In 2015, the US Food and Drug Administration (FDA) approved the first oncolytic viral therapy in the United States, talimogene laherparepvec.1 The therapy, often called TVEC, is a genetically modified herpes simplex 1 virus used as a local treatment for unresectable cutaneous, subcutaneous, and nodal lesions in patients with melanoma recurrent after initial surgery.
Oncolytic viruses are typically modified from an existing virus, such as the herpes simplex or the polio virus, that infects and breaks down cancer cells without harming normal tissue.2 A variety of viruses are being researched in cancers including melanoma, brain tumors, breast cancers, and others.
“We are in the middle of two revolutions for immunotherapy for solid tumors,” said Juan Fueyo, MD, professor of neuro-oncology at The University of Texas MD Anderson Cancer Center in Houston. “The first is with the use of immune checkpoint inhibitors and the second is with oncolytic viruses.”
Continue Reading
Two-Pronged Attack
Although the exact mechanism of action of TVEC is unknown, the oncolytic virus is thought to cause cell death, which ruptures tumors, releasing tumor-derived antigens that, along with granulocyte macrophage colony stimulating factor (GM-CSF), may promote an anti-tumor immune response.
To understand the history of oncolytic viruses, you have to go back “many years,” Dr Fueyo said. Over the years, there were reports that patients with cancer sometimes had improvements in their disease after getting viral infections. For example, a case study detailed how a child with Burkett lymphoma who contracted measles later saw an improvement in his cancer.
When these therapies were first being studied, investigators were using viruses deficient for replication as vectors, Dr Fueyo explained. This meant that researchers had to develop viruses that were replication-competent, and would behave like a virus only within tumor cells.
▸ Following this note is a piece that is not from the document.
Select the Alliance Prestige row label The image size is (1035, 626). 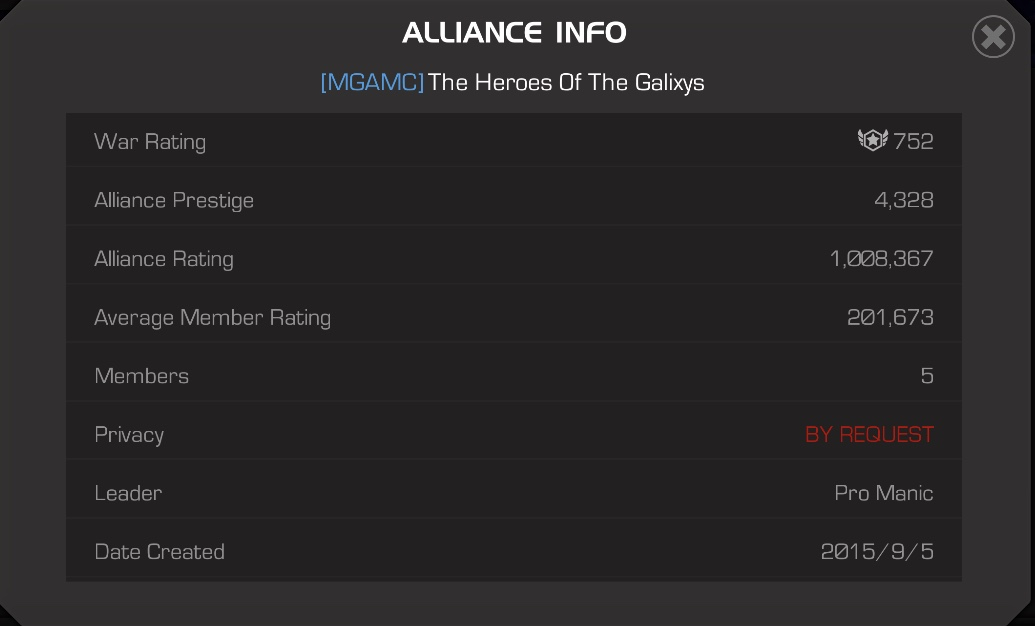174,200
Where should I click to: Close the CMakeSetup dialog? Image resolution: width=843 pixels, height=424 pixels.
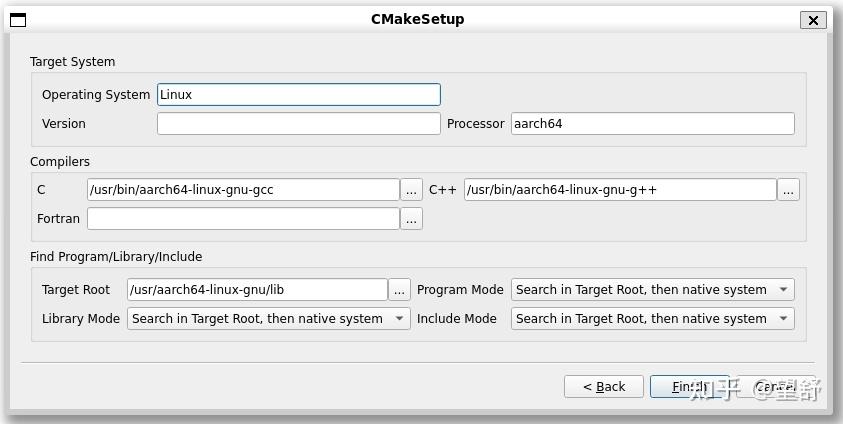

Today, research into oncolytic viruses is most advanced in the area of melanoma, with the recent approval of TVEC. TVEC was approved based on data from OPTiM, a phase 3 clinical trial that randomly assigned 436 patients 2:1 to receive TVAC plus GM-CSF or GM-CSF alone.3 Patients assigned to the experimental arm had a significantly higher durable response rate (16.3% vs 2.1%; P < .001) and overall response rate (26.4% vs 5.7%) compared with GM-CSF alone. Common adverse events with TVEC were fatigue, chills, and pyrexia.